(Available data)
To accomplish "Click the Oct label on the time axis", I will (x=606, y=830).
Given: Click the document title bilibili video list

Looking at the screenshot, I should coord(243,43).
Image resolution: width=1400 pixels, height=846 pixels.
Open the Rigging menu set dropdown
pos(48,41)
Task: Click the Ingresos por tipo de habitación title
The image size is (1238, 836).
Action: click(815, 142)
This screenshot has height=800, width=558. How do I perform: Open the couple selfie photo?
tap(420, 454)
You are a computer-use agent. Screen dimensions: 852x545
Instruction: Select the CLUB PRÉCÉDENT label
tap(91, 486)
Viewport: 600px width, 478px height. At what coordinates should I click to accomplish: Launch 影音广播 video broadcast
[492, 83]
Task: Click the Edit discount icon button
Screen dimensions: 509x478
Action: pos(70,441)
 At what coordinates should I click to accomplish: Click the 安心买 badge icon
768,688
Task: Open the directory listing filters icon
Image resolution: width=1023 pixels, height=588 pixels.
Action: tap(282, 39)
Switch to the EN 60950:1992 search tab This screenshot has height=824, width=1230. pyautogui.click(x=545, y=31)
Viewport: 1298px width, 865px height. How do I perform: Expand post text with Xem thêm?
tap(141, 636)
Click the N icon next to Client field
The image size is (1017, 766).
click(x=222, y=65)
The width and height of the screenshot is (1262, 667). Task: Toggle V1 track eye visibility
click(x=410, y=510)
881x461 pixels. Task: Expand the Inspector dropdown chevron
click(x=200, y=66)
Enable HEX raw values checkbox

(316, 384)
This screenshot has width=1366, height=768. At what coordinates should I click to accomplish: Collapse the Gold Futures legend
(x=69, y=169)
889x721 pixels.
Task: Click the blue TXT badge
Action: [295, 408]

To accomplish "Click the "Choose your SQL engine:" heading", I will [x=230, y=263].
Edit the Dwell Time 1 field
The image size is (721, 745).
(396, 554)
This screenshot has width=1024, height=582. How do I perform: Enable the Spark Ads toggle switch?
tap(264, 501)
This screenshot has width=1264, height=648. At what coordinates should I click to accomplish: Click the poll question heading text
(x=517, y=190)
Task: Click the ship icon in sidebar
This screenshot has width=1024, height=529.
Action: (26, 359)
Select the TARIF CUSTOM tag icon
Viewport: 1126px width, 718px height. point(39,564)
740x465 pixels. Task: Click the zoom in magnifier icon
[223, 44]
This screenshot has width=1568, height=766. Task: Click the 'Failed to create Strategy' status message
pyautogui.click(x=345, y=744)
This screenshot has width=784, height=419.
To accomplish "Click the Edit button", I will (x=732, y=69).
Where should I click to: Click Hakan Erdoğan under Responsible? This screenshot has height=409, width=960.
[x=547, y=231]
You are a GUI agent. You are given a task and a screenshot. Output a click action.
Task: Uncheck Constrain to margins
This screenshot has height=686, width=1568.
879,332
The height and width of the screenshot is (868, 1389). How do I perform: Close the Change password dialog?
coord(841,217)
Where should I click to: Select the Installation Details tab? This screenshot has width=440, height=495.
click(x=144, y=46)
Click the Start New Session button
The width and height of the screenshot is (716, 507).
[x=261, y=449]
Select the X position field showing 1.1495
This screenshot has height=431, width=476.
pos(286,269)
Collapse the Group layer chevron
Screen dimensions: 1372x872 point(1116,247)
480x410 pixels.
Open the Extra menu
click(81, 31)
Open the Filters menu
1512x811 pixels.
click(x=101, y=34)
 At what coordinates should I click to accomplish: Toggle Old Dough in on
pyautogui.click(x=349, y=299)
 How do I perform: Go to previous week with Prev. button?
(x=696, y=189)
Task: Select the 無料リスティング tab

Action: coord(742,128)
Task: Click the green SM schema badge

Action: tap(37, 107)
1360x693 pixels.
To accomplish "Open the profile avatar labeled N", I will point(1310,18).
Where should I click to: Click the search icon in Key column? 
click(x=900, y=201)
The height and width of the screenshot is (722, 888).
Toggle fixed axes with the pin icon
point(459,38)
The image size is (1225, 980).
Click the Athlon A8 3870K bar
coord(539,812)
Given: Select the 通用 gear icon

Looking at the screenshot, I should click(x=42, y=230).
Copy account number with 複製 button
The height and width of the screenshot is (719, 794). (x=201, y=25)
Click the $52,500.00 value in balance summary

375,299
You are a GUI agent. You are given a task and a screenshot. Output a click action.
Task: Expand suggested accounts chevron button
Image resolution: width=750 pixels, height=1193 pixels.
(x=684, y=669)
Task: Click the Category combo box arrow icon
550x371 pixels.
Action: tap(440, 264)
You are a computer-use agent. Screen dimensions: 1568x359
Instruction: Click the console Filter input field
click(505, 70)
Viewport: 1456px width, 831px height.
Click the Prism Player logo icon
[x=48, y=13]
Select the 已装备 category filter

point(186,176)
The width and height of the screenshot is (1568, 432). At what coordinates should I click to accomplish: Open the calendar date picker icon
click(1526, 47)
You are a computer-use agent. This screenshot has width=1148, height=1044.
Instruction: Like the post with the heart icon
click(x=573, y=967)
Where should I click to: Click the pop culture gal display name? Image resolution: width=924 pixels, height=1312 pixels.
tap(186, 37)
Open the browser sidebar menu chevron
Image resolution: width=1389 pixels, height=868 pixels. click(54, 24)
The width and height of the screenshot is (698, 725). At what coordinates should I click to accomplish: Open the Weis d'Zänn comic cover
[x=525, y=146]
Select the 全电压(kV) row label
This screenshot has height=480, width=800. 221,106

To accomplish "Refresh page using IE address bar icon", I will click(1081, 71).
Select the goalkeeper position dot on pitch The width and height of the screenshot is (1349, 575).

(Work to be completed)
Taking care to miss no line, set down the whole listing above exactly.

(Output for this exercise)
To accomplish "Click the Oct label on the time axis", I will (x=606, y=830).
Given: Click the document title bilibili video list

Looking at the screenshot, I should coord(243,43).
Image resolution: width=1400 pixels, height=846 pixels.
Open the Rigging menu set dropdown
pos(48,41)
Task: Click the Ingresos por tipo de habitación title
The image size is (1238, 836).
Action: click(815, 142)
This screenshot has height=800, width=558. How do I perform: Open the couple selfie photo?
tap(420, 454)
You are a computer-use agent. Screen dimensions: 852x545
Instruction: Select the CLUB PRÉCÉDENT label
tap(91, 486)
Viewport: 600px width, 478px height. At what coordinates should I click to accomplish: Launch 影音广播 video broadcast
[492, 83]
Task: Click the Edit discount icon button
Screen dimensions: 509x478
Action: pos(70,441)
 At what coordinates should I click to accomplish: Click the 安心买 badge icon
768,688
Task: Open the directory listing filters icon
Image resolution: width=1023 pixels, height=588 pixels.
Action: tap(282, 39)
Switch to the EN 60950:1992 search tab This screenshot has height=824, width=1230. pyautogui.click(x=545, y=31)
Viewport: 1298px width, 865px height. How do I perform: Expand post text with Xem thêm?
tap(141, 636)
Click the N icon next to Client field
The image size is (1017, 766).
click(x=222, y=65)
The width and height of the screenshot is (1262, 667). Task: Toggle V1 track eye visibility
click(x=410, y=510)
881x461 pixels. Task: Expand the Inspector dropdown chevron
click(x=200, y=66)
Enable HEX raw values checkbox

(316, 384)
This screenshot has width=1366, height=768. At what coordinates should I click to accomplish: Collapse the Gold Futures legend
(x=69, y=169)
889x721 pixels.
Task: Click the blue TXT badge
Action: [295, 408]

To accomplish "Click the "Choose your SQL engine:" heading", I will [x=230, y=263].
Edit the Dwell Time 1 field
The image size is (721, 745).
(396, 554)
This screenshot has width=1024, height=582. How do I perform: Enable the Spark Ads toggle switch?
tap(264, 501)
This screenshot has width=1264, height=648. At what coordinates should I click to accomplish: Click the poll question heading text
(x=517, y=190)
Task: Click the ship icon in sidebar
This screenshot has width=1024, height=529.
Action: (26, 359)
Select the TARIF CUSTOM tag icon
Viewport: 1126px width, 718px height. point(39,564)
740x465 pixels. Task: Click the zoom in magnifier icon
[223, 44]
This screenshot has width=1568, height=766. Task: Click the 'Failed to create Strategy' status message
pyautogui.click(x=345, y=744)
This screenshot has width=784, height=419.
To accomplish "Click the Edit button", I will (x=732, y=69).
Where should I click to: Click Hakan Erdoğan under Responsible? This screenshot has height=409, width=960.
[x=547, y=231]
You are a GUI agent. You are given a task and a screenshot. Output a click action.
Task: Uncheck Constrain to margins
This screenshot has height=686, width=1568.
879,332
The height and width of the screenshot is (868, 1389). How do I perform: Close the Change password dialog?
coord(841,217)
Where should I click to: Select the Installation Details tab? This screenshot has width=440, height=495.
click(x=144, y=46)
Click the Start New Session button
The width and height of the screenshot is (716, 507).
[x=261, y=449]
Select the X position field showing 1.1495
This screenshot has height=431, width=476.
pos(286,269)
Collapse the Group layer chevron
Screen dimensions: 1372x872 point(1116,247)
480x410 pixels.
Open the Extra menu
click(81, 31)
Open the Filters menu
1512x811 pixels.
click(x=101, y=34)
 At what coordinates should I click to accomplish: Toggle Old Dough in on
pyautogui.click(x=349, y=299)
 How do I perform: Go to previous week with Prev. button?
(x=696, y=189)
Task: Select the 無料リスティング tab

Action: coord(742,128)
Task: Click the green SM schema badge

Action: tap(37, 107)
1360x693 pixels.
To accomplish "Open the profile avatar labeled N", I will point(1310,18).
Where should I click to: Click the search icon in Key column? 
click(x=900, y=201)
The height and width of the screenshot is (722, 888).
Toggle fixed axes with the pin icon
point(459,38)
The image size is (1225, 980).
Click the Athlon A8 3870K bar
coord(539,812)
Given: Select the 通用 gear icon

Looking at the screenshot, I should click(x=42, y=230).
Copy account number with 複製 button
The height and width of the screenshot is (719, 794). (x=201, y=25)
Click the $52,500.00 value in balance summary

375,299
You are a GUI agent. You are given a task and a screenshot. Output a click action.
Task: Expand suggested accounts chevron button
Image resolution: width=750 pixels, height=1193 pixels.
(x=684, y=669)
Task: Click the Category combo box arrow icon
550x371 pixels.
Action: tap(440, 264)
You are a computer-use agent. Screen dimensions: 1568x359
Instruction: Click the console Filter input field
click(505, 70)
Viewport: 1456px width, 831px height.
Click the Prism Player logo icon
[x=48, y=13]
Select the 已装备 category filter

point(186,176)
The width and height of the screenshot is (1568, 432). At what coordinates should I click to accomplish: Open the calendar date picker icon
click(1526, 47)
You are a computer-use agent. This screenshot has width=1148, height=1044.
Instruction: Like the post with the heart icon
click(x=573, y=967)
Where should I click to: Click the pop culture gal display name? Image resolution: width=924 pixels, height=1312 pixels.
tap(186, 37)
Open the browser sidebar menu chevron
Image resolution: width=1389 pixels, height=868 pixels. click(54, 24)
The width and height of the screenshot is (698, 725). At what coordinates should I click to accomplish: Open the Weis d'Zänn comic cover
[x=525, y=146]
Select the 全电压(kV) row label
This screenshot has height=480, width=800. 221,106

To accomplish "Refresh page using IE address bar icon", I will click(1081, 71).
Select the goalkeeper position dot on pitch The width and height of the screenshot is (1349, 575).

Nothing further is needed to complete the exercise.